▸ **Task objective**:
Please rewrite the rows below as a numbered list, from the row with "Image resolution: width=1428" through the row with "so click(x=630, y=402).", skipping any blank lines.

▸ **Given records**:
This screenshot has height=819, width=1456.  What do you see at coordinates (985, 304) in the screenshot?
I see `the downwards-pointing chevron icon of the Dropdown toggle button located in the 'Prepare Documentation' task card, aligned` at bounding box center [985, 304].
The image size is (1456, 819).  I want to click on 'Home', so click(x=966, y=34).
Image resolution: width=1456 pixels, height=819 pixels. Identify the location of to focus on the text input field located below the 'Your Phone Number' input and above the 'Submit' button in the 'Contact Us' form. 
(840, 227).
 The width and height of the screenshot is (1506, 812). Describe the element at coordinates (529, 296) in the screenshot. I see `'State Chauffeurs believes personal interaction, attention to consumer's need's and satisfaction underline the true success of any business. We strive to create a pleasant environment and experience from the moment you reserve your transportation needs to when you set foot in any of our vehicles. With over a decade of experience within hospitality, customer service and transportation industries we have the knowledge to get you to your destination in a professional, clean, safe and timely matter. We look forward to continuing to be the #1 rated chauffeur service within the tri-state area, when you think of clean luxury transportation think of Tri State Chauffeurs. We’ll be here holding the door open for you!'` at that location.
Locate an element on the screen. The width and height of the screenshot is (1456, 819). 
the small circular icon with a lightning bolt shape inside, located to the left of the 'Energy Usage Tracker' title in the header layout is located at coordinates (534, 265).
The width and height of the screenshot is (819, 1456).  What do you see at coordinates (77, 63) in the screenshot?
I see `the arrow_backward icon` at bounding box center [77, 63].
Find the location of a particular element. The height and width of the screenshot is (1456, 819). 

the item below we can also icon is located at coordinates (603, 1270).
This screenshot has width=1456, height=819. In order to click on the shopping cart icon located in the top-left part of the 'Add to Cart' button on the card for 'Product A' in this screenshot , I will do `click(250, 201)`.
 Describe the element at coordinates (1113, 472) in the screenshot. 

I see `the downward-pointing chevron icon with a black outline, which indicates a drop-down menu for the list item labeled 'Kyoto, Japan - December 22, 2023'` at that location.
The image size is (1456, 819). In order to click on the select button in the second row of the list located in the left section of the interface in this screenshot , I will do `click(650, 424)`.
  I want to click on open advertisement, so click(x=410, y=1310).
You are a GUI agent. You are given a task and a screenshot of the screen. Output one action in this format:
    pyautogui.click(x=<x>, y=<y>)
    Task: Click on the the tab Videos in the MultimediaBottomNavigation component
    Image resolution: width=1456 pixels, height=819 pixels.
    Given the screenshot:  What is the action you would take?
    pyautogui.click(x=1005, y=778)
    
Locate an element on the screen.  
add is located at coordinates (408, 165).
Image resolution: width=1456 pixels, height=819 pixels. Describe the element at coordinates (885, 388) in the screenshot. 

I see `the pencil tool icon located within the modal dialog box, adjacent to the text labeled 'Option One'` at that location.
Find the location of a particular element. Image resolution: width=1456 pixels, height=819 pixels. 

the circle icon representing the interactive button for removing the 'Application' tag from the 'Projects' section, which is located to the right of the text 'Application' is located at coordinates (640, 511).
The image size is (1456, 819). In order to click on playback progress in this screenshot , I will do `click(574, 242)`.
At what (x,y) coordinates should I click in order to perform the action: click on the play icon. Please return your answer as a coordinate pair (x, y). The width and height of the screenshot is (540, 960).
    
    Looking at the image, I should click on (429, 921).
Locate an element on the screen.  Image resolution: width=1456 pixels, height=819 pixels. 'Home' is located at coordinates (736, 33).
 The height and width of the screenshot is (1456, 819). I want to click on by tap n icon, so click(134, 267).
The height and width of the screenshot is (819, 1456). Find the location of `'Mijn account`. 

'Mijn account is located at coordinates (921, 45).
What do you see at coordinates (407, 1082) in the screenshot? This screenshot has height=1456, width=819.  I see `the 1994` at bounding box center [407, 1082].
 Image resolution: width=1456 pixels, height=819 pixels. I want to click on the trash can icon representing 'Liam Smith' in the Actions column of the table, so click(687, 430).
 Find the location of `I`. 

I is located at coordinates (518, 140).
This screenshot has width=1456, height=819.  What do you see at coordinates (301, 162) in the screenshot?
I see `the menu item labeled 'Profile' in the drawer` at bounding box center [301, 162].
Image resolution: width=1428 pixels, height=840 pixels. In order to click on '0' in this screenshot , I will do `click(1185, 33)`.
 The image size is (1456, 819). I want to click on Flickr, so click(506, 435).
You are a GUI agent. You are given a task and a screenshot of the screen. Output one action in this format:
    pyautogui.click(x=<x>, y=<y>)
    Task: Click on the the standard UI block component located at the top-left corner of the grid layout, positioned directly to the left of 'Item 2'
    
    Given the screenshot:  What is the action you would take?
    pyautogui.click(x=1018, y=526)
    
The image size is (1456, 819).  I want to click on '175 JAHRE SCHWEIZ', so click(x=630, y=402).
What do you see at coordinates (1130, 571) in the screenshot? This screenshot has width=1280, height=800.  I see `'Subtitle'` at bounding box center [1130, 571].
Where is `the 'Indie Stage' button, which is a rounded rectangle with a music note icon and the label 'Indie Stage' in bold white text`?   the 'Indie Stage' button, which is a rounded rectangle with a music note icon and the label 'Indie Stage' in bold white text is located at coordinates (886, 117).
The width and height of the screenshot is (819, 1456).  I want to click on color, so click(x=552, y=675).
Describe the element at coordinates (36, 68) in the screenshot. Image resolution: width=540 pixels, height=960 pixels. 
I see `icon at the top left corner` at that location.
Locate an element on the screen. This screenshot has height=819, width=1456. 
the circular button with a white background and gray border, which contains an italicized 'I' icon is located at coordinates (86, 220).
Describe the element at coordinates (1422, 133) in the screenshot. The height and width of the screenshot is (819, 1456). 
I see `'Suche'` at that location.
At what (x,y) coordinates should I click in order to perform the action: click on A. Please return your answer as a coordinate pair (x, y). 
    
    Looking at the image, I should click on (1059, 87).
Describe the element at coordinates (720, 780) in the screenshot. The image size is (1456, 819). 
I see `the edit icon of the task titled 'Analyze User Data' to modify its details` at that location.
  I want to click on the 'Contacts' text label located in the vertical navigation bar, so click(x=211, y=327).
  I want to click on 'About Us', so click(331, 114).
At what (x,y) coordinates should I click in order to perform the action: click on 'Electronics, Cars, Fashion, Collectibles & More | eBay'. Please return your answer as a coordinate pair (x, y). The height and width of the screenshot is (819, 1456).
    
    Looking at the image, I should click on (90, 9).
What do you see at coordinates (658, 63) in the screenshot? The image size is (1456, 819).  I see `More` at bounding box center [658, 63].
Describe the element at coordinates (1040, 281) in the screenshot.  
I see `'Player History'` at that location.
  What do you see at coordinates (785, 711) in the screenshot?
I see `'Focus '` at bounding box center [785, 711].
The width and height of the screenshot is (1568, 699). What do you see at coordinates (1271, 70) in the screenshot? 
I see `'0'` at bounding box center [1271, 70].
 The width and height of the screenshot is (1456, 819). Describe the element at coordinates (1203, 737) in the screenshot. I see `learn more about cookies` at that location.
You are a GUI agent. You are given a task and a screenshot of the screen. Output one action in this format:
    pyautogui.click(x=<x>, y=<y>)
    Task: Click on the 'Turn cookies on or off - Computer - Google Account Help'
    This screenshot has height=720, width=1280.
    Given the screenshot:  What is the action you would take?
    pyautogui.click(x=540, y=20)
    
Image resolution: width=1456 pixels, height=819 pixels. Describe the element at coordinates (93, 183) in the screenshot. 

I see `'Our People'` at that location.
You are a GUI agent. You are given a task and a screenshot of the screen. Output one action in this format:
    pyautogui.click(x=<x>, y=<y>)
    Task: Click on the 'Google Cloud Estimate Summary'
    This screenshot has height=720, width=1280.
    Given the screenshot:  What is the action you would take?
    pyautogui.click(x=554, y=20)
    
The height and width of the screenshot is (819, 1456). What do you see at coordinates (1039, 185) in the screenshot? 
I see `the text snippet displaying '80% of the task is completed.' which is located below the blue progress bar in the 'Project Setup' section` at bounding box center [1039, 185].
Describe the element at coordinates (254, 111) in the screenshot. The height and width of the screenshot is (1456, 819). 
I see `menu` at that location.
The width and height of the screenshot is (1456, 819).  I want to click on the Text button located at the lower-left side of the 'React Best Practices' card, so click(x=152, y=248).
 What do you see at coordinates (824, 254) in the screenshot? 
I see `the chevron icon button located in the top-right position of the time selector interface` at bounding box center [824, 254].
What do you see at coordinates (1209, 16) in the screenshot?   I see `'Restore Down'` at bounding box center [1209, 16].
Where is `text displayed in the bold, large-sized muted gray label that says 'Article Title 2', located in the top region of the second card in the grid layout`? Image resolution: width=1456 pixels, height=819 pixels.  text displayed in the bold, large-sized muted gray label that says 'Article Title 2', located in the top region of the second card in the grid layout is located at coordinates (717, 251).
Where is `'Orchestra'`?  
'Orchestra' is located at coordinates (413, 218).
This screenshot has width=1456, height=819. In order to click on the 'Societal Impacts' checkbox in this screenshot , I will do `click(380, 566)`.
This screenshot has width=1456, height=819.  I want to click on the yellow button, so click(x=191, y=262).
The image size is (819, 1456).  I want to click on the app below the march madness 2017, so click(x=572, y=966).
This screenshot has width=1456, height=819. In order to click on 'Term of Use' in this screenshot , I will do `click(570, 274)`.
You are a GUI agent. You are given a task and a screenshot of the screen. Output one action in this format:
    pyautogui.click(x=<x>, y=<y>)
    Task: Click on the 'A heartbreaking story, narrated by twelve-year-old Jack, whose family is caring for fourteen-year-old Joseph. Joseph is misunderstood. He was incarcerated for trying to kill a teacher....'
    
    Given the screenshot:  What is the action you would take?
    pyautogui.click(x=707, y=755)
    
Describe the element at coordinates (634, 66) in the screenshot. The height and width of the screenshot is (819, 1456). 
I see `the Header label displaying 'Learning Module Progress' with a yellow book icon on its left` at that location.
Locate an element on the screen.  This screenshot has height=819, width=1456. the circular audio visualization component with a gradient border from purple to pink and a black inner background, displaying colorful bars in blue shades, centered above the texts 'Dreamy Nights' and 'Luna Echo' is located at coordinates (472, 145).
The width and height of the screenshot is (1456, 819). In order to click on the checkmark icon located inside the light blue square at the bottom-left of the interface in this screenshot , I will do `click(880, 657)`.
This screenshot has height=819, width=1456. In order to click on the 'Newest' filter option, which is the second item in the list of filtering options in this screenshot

▸ **Task output**:
1. Image resolution: width=1428 pixels, height=840 pixels. In order to click on '0' in this screenshot , I will do `click(1185, 33)`.
2.  The image size is (1456, 819). I want to click on Flickr, so click(506, 435).
3. You are a GUI agent. You are given a task and a screenshot of the screen. Output one action in this format:
4.     pyautogui.click(x=<x>, y=<y>)
5.     Task: Click on the the standard UI block component located at the top-left corner of the grid layout, positioned directly to the left of 'Item 2'
6.     Given the screenshot:  What is the action you would take?
7.     pyautogui.click(x=1018, y=526)
8. The image size is (1456, 819).  I want to click on '175 JAHRE SCHWEIZ', so click(x=630, y=402).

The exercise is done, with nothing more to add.